→ The task: What you return must match the data below exactly, minus any pictures.
===== Data
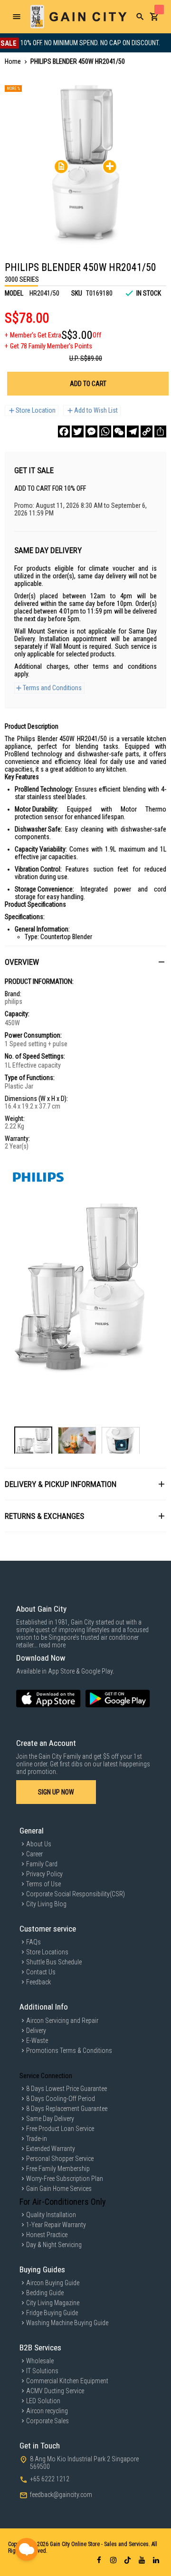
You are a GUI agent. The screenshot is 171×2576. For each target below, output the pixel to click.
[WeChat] (119, 431)
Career (34, 1854)
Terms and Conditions (52, 688)
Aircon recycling (47, 2411)
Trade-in (36, 2138)
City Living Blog (46, 1904)
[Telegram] (133, 431)
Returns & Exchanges (44, 1516)
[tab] (85, 962)
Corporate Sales (47, 2421)
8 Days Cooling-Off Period (60, 2098)
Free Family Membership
==========
→ Result of this task:
You are a GUI agent. The screenshot is 171×2576. For each target below, output the pixel to click.
[WeChat] (119, 431)
Career (34, 1854)
Terms and Conditions (52, 688)
Aircon recycling (47, 2411)
Trade-in (36, 2138)
City Living Blog (46, 1904)
[Telegram] (133, 431)
Returns & Exchanges (44, 1516)
[tab] (85, 962)
Corporate Sales (47, 2421)
8 Days Cooling-Off Period (60, 2098)
Free Family Membership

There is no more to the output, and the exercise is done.